Book: The Inheritance of Loss


The book: The Inheritance of Loss, by Kiran Desai

The edition: Italian translation by Giuseppina Oneto, as published by Adelphi, softcover, 391 pages with glossary

The story: an isolated house in Darjeeling, a retired judge, his estranged granddaughter, her Nepali tutor/love interest, an Indian Nepali insurrection, and millions of stories cascading from this fulcrum. For a better synopsis, try Goodreads.

My experience with the book & my thoughts: I didn’t know what to expect from this, except that I had heard generally good things about it a couple of years ago and that I was curious. Now I can see the charm, it is creatively and exquisitely written, and very well translated. It’s just a bit too bleak (in content) for my taste.

What I liked: the narrative technique: millions of different stories like separate threads that are brought together, or like waves originating from the same source and spreading throughout the world.

What I didn’t like: the complete absence of even the tiniest grain of “nice”: everything is in complete decay, no matter the historical period or the place a given scene is set in. There is absolutely no salvation from decay, not even the tiniest spark of hope.

Links to better understand this book:

Counts as: South Asian Challenge 2012 (wait, what? I never said I intended to participate? Well, I wasn’t sure — it’s the one I failed last year. But I love South Asian literature, and do plan to read more if they come my way… Maybe I can make it to 3 this year? Fingers crossed!); Back to the Classic Challenge – Classic award winner

Book: The Hindi-Bindi Club

The book: The Hindi-Bindi Club, by Monica Pradhan

The edition: Italian translation by Marina Nocilli, as published by Newton Compton, paperback, 426 pages (with recipes!)
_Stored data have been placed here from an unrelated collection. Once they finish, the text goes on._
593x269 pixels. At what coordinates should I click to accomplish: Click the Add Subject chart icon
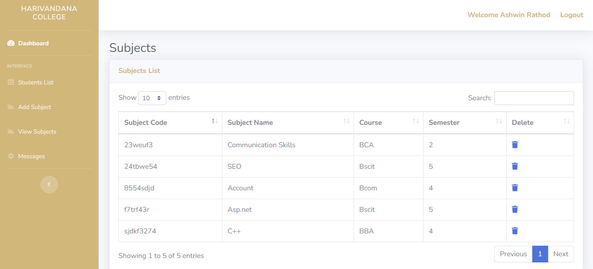pyautogui.click(x=11, y=107)
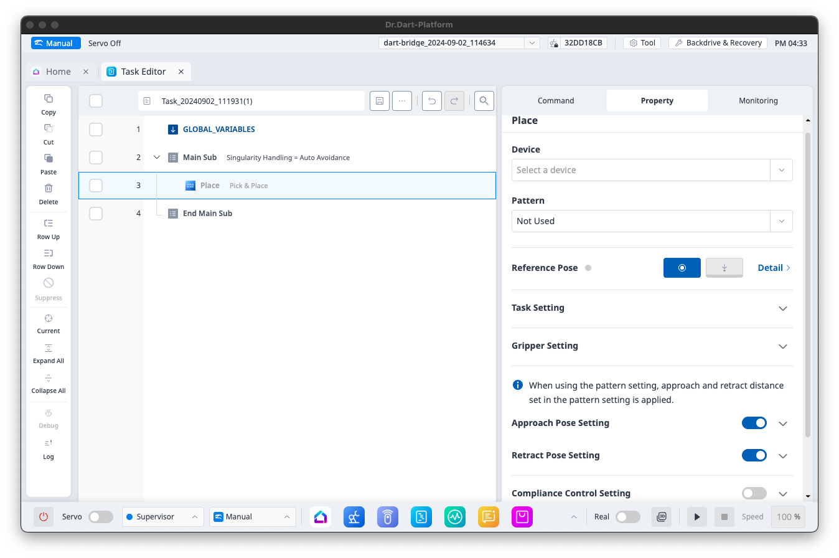Click the undo arrow icon
839x558 pixels.
(432, 101)
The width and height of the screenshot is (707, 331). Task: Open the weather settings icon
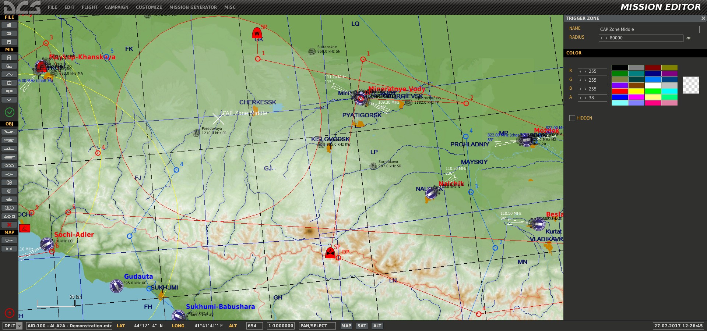pos(9,66)
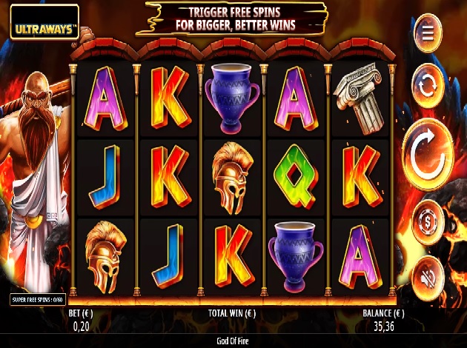
Task: Click the God Of Fire title text
Action: [233, 341]
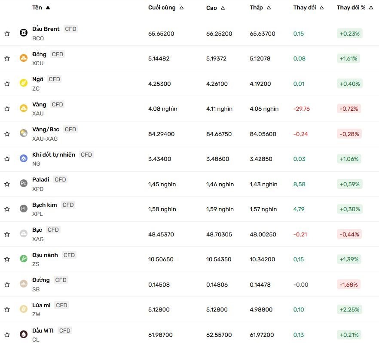Star Vàng to add to watchlist
Viewport: 379px width, 345px height.
pos(7,109)
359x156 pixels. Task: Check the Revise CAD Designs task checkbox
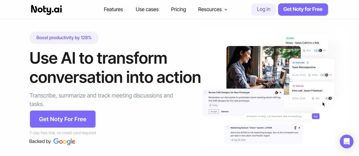205,93
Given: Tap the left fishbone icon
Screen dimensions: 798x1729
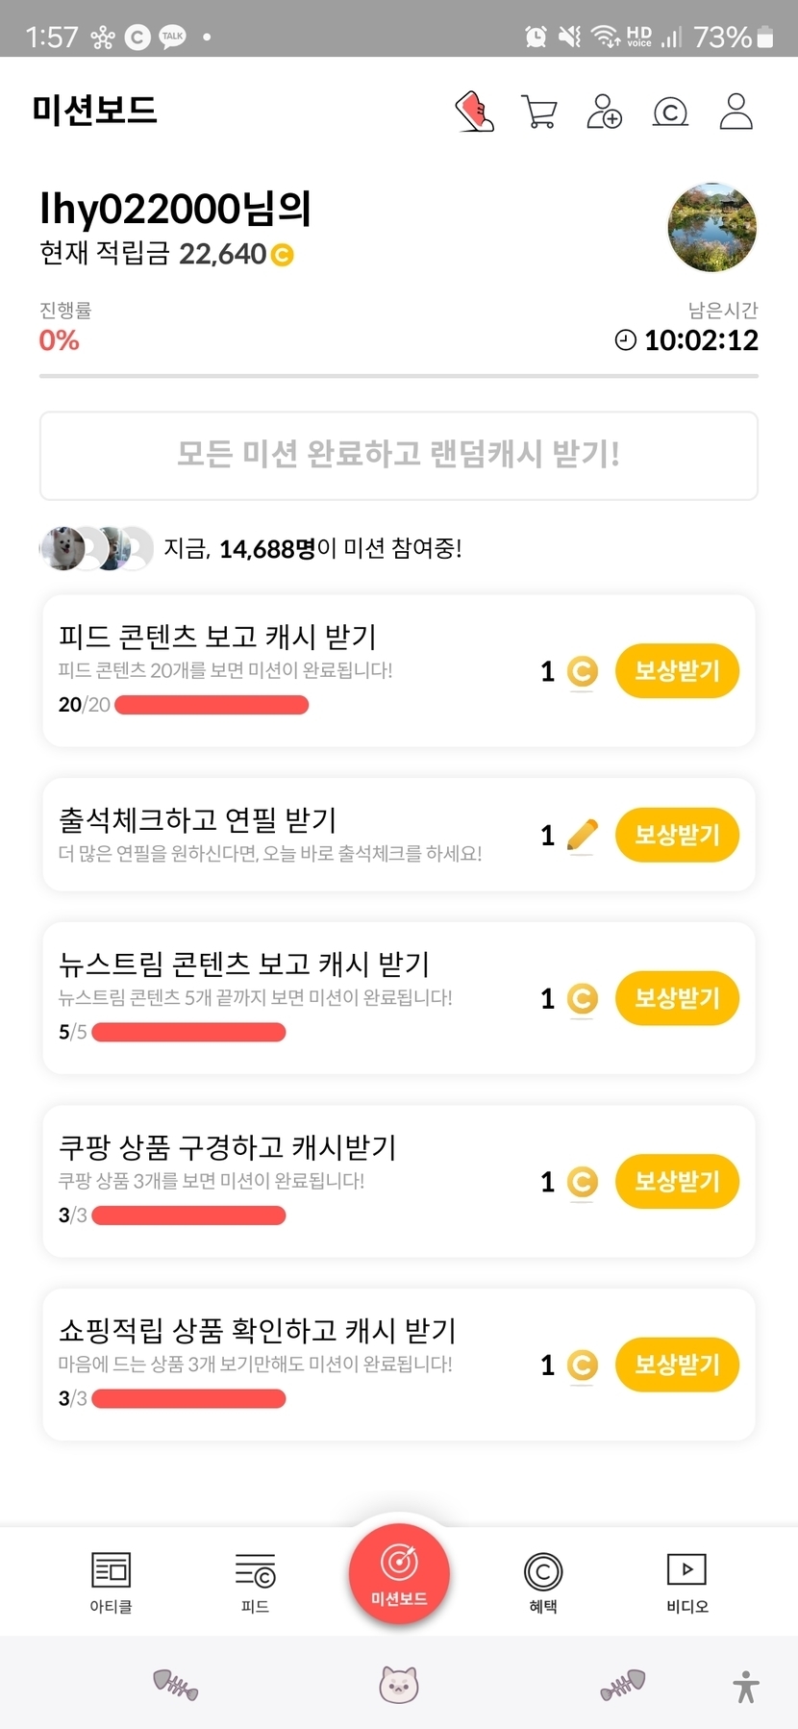Looking at the screenshot, I should point(176,1685).
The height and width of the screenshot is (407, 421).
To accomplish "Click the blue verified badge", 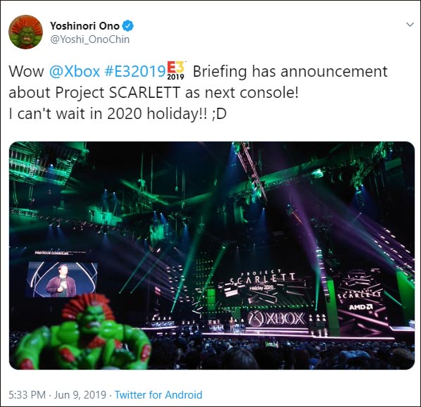I will point(128,26).
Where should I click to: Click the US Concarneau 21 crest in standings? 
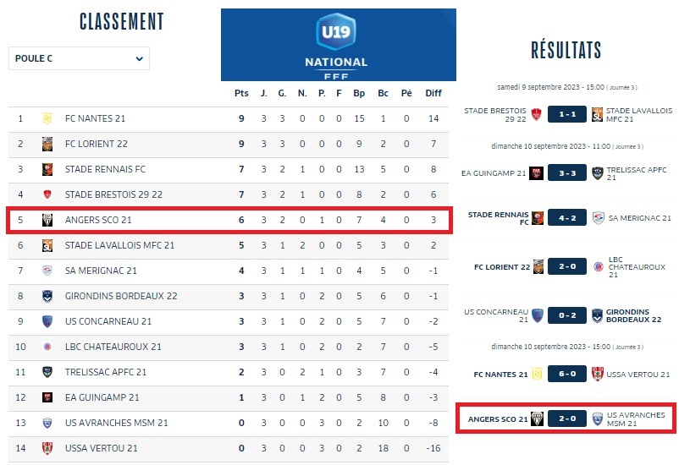(47, 321)
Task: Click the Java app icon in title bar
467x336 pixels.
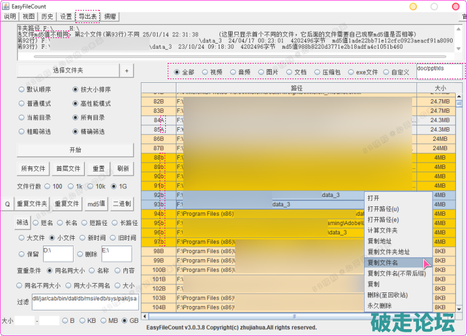Action: tap(6, 6)
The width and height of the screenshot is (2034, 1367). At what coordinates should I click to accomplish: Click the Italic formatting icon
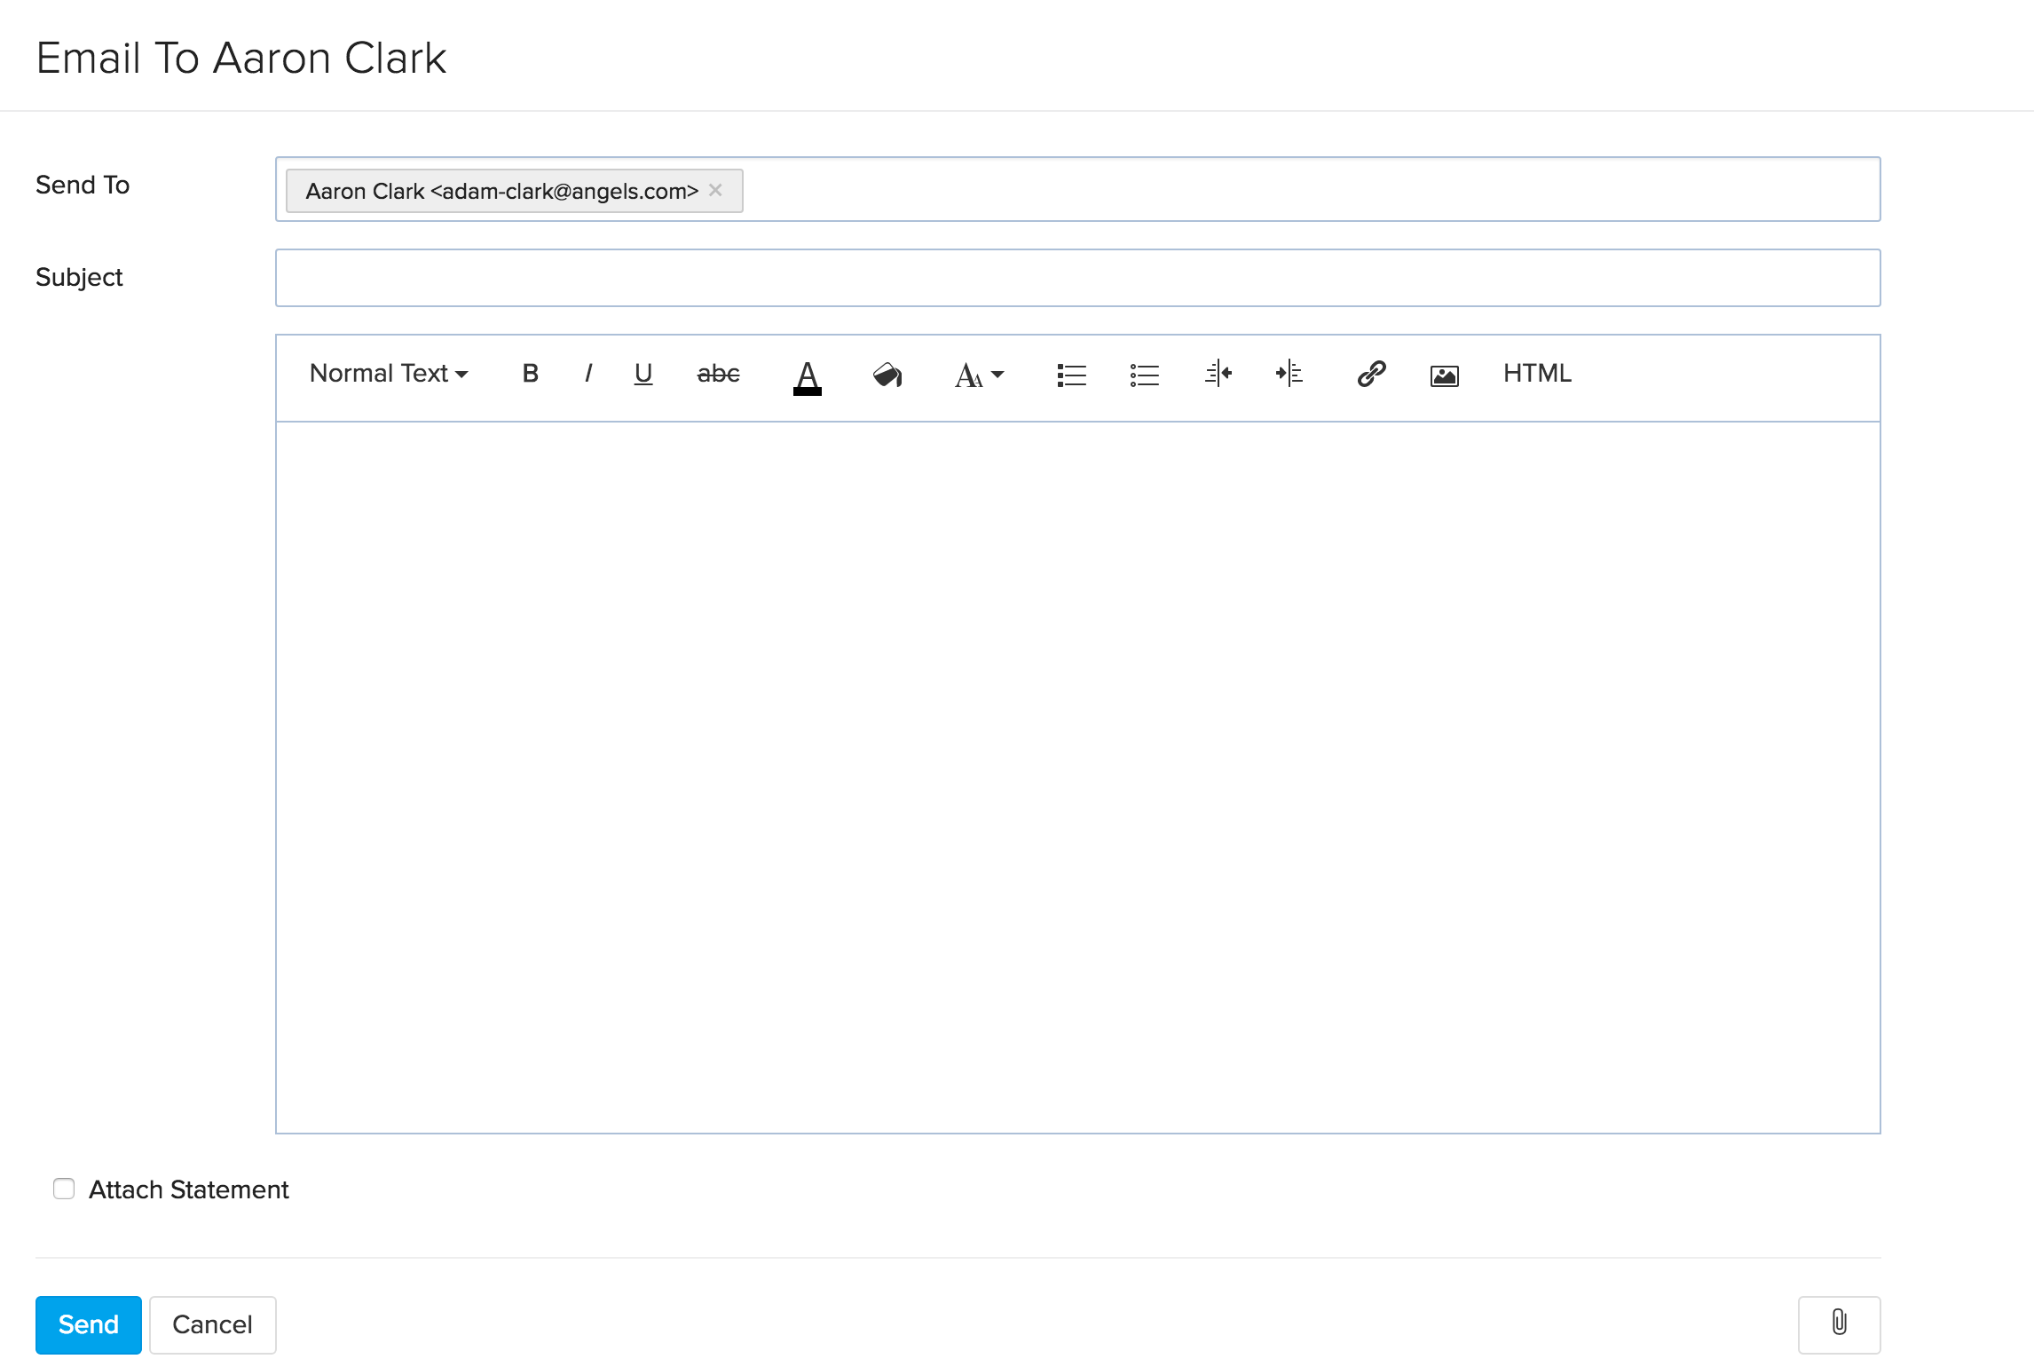pos(587,374)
The story: of Indian women immigrated to the US, of their daughters, and of the clash between the two generations (or: see the official synopsis)

My experience with the book & my thoughts: this is one more case of misplaced expectations. I expected a novel about the immigration experience and how it is seen differently from 1st and 2nd generation immigrants. I expected something like a women version of Jhumpa Lahiri’s The Namesake. Instead, it’s little more than a chick-lit with some Indian spices. I’m not saying that it is bad, actually I enjoyed it for what it is, but I was expecting more. That said (and not being a regular reader of chick-lit, which is “beach books” to me), it’s a nice story, touching (although very lightly) on a number of issues — not only self-evident ones like the clash of cultures, and family, but also things like growing old, malady, the difference between what we are and the way people see us. I even grew attached to some of the characters… All in all it was a fun ride!

What I liked: recipes! And a narrative with many different points of view. Also, I loved the dedication!

What I didn’t like: characters that change abruptly for no reason whatsoever and a “happy ending” that readers can guess as soon as they meet a certain character for the first time.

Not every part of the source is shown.